Per rule 3.191(p)(3), a hearing on the notice was held on September 25, 2006. At that point, the state had ten days in which to bring McFarlane to trial. On the *817tenth day, October 5, 2006, McFarlane moved for dismissal of the charges in the county court, alleging that the prosecution lost a videotape taken of McFarlane after his arrest. McFarlane alleged that the absence of the videotape precluded him from rebutting the alleged indicators of impairment recited in the probable cause affidavit. The trial court conducted an evidentiary hearing and granted the motion to dismiss that same day. The state immediately filed a notice of appeal in the circuit court. On October 6, 2006, McFar-lane filed a motion for speedy trial discharge in the county court; however, the county court has not ruled on the motion for discharge due to the filing of the notice of appeal in the circuit court because it lacks jurisdiction to do so.

On February 9, 2007, McFarlane filed a motion to dismiss the state’s appeal in the circuit court on the grounds of mootness or, in the alternative, to relinquish jurisdiction to the county court to rule on petitioner’s pending motion for discharge.
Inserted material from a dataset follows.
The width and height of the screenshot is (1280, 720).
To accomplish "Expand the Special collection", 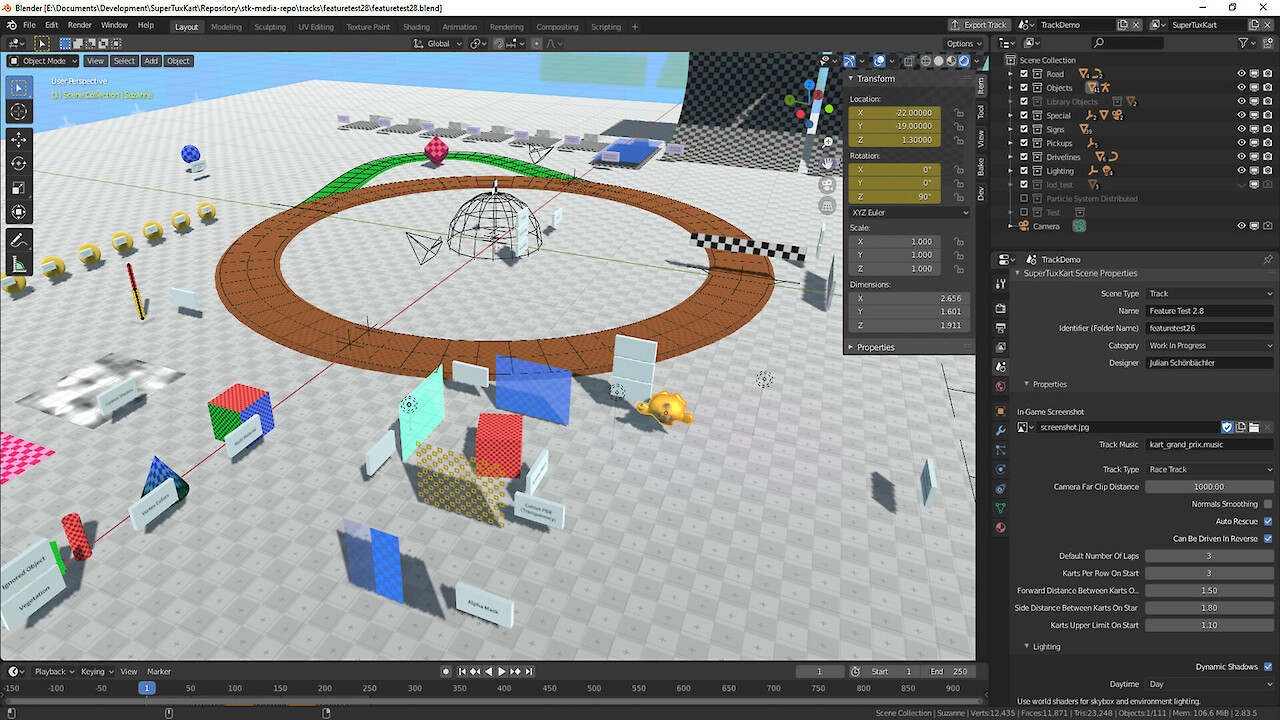I will pyautogui.click(x=1010, y=115).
Thereafter, McFarlane filed a motion in the circuit court for final order. The circuit court, in its appellate capacity, denied McFarlane’s motion for final order.

We deny the writ of prohibition. See English v. McCrary, 348 So.2d 293, 296 (Fla. 1977) (stating that “[prohibition may only be granted when it is shown that a lower court is without jurisdiction or attempting to act in excess of jurisdiction”). In the state’s response to this court’s rule to show cause, the state does not object to this court directing the circuit court to temporarily relinquish jurisdiction to the county court to rule on McFarlane’s pending motion for speedy trial discharge. Accordingly, we direct the circuit court, sitting in its appellate capacity, to temporarily relinquish jurisdiction for a determination of McFarlane’s motion for speedy trial discharge.

Petition Denied.

GUNTHER, HAZOURI and MAY, JJV concur.